RIO - Felizmente, o Senado Federal reage e toma medidas com vistas a corrigir os sérios problemas que foram constatados nas últimas semanas. Terça-feira, a Mesa Diretora anunciou a instalação do Portal da Transparência no sítio eletrônico do Senado. Nele constarão informações relativas à execução orçamentária e financeira; licitações e contratos; verbas indenizatórias; contratos de mão de obra; boletins suplementares e a relação dos funcionários do Senado Federal com a respectiva lotação e o cargo. Atendendo a requerimento que apresentei, a Mesa Diretora anulou, a partir desta semana, os efeitos do Ato, de 2000, que concedia auxílio médico vitalício ao diretor-geral e ao secretário-geral da Mesa.

É praticamente certa a aprovação do projeto de resolução do senador Arthur Virgílio, também assinado pelo Presidente José Sarney, que prescreve que o novo diretor-geral deverá ser aprovado pelo Plenário; e seu mandato, deverá ser de dois anos, renovável só por mais dois, conforme projeto do senador Aloizio Mercadante.

Além de divulgar o relatório da Comissão, que investigou os atos assinados de 1995 a 2009 e não publicados, foram anunciadas outras medidas: auditoria do Tribunal de Contas da União na folha de pagamento e nos contratos; e eliminação das folhas suplementares de pagamento. Uma Comissão Especial de Sindicância identificará os beneficiários desses atos, por que foram mantidos secretos e quem determinou que não fossem publicados.

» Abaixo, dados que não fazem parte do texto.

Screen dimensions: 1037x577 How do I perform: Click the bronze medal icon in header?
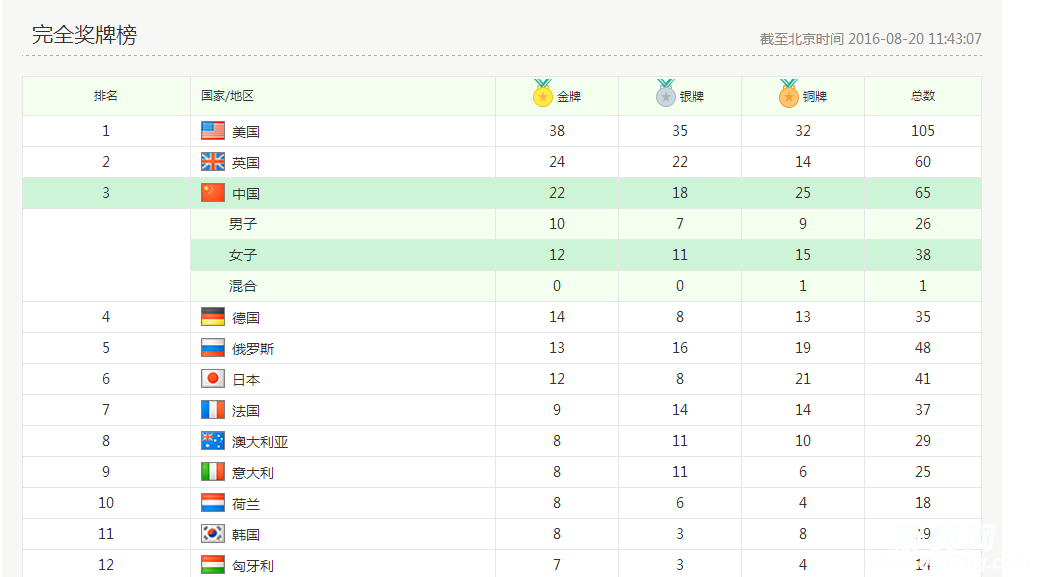(x=789, y=95)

Na terça-feira, os senadores Pedro Simon, José Nery e eu recebemos o Presidente do Sindicato dos Servidores do Senado Federal, Sindilegis, Magno Lessa, que externou suas preocupações com respeito ao Projeto de Resolução que apresentei, o qual dispõe que o Senado Federal deverá publicar, no seu sítio eletrônico, o nome de todos os seus servidores, função, lotação que já está no Portal da Transparência e a remuneração. Argumentou que a proposição fere o princípio da privacidade, além de instar o seqüestro dos servidores. Ponderamos que deve prevalecer o princípio da publicidade, previsto no Artigo 37 da Constituição. Conforme os Professores Gofredo Silva Telles e José Affonso da Silva asseguraram em pareceres elaborados, quando fui Presidente da Câmara Municipal de São Paulo, e providenciei a publicação de todas as remunerações: é direito do povo que os paga saber o quanto recebem os servidores. A remuneração de senadores é de R$ 16.500,00 e não nos torna mais sujeitos a sermos assaltados do que os demais cidadãos. Privacidade de fato refere-se a como se gasta o salário.

O senador Antonio Carlos Jr. foi designado relator deste projeto na Comissão de Constituição e Justiça. Disse que vai ouvir a todos os lados, inclusive o Prefeito Gilberto Kassab, de São Paulo, que tornou pública a folha salarial dos servidores municipais, para saber dos efeitos dessa medida.

Acredito que a transparência completa em muito contribuirá para coibir as irregularidades.